The Sereno camp denied that the chief justice misrepresented the collegial decision of the Supreme Court in ordering the creation of the RCAO in Region 7 in 2012.
Lawyer Jojo Lacanilao, a spokesman for Sereno, said the statement of De Castro during impeachment hearing by the House committee on justice that Sereno issued Administrative Order No. 175-2012 without the approval of her colleagues as required in their internal rules was false.
“Precisely, the creation of said office, its budget as well as the designation of its staff, had already been approved and delineated in earlier resolutions of the Court,” Lacanilao said.
He said there was nothing illegal or irregular in the issuance of the order.
“The chief justice, after studying the problems besetting far-flung courts, simply implemented these earlier Court resolutions creating an RCAO in the seventh judicial region,” Sereno’s spokesman said.

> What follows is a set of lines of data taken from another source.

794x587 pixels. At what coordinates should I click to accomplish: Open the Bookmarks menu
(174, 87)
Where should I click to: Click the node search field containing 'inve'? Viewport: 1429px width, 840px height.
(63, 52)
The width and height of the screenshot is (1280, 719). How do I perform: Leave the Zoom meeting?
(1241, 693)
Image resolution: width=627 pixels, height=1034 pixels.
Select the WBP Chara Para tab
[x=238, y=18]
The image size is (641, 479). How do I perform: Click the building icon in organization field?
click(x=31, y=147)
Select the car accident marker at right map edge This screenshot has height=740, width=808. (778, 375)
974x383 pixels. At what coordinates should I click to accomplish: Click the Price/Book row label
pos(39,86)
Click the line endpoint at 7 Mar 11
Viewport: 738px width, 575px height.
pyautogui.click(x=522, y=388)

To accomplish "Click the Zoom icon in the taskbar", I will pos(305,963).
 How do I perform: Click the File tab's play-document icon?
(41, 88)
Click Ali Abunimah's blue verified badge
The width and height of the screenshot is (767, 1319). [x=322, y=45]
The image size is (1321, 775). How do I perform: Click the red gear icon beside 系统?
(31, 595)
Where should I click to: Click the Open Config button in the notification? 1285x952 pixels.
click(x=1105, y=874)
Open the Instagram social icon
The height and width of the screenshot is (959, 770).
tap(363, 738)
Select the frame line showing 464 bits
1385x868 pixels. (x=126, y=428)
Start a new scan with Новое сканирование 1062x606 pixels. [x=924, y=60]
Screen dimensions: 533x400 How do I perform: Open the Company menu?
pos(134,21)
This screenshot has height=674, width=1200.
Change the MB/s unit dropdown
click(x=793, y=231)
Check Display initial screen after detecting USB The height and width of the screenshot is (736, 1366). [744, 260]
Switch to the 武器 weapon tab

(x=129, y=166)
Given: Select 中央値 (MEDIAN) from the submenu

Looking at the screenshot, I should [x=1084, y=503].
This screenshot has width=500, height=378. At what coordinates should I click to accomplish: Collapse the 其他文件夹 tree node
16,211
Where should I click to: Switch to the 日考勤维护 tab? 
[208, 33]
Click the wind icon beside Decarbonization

Sereno’s camp also denied De Castro’s testimony that the Supreme Court reversed the chief justice’s order in a full-court resolution that nullified her administrative order.
Lacanilao dismissed the issue involving the RCAO as an “internal matter” that the SC justices should “resolve among themselves internally.”
“The chief justice did not fake any resolution. The orders she drafted were according to her understanding of the decision on the RCAO,” he said.
De Castro was also expected to testify on Sereno’s actions involving the disqualification of the Senior Citizens party-list group in the elections, and her maneuvers to disqualify then Solicitor General Francis Jardeleza to the Supreme Court.
De Castro has also been authorized by the Court to discuss the merits of her separate concurring opinion in the August 2014 ruling that voided the JBC’s decision not to include the name of then Jardeleza in the shortlist of nominees for SC justice post.
De Castro was joined by Court Administrator Jose Midas Marquez, who discussed the administrative process in the Supreme Court.
Apart from Justice De Castro, the House panel also invited Associate Justices Jardeleza and Noej Tijam, retired Associate Justice Arturo Brion, spokesperson Theodore Te, clerk of court Felipa Anama and chief judicial staff officer Charlotte Labayani. All of them skipped the hearing for various reasons.
The justice panel decided to invite Econg, now a Sandiganbayan associate justice, to shed light on the JDO.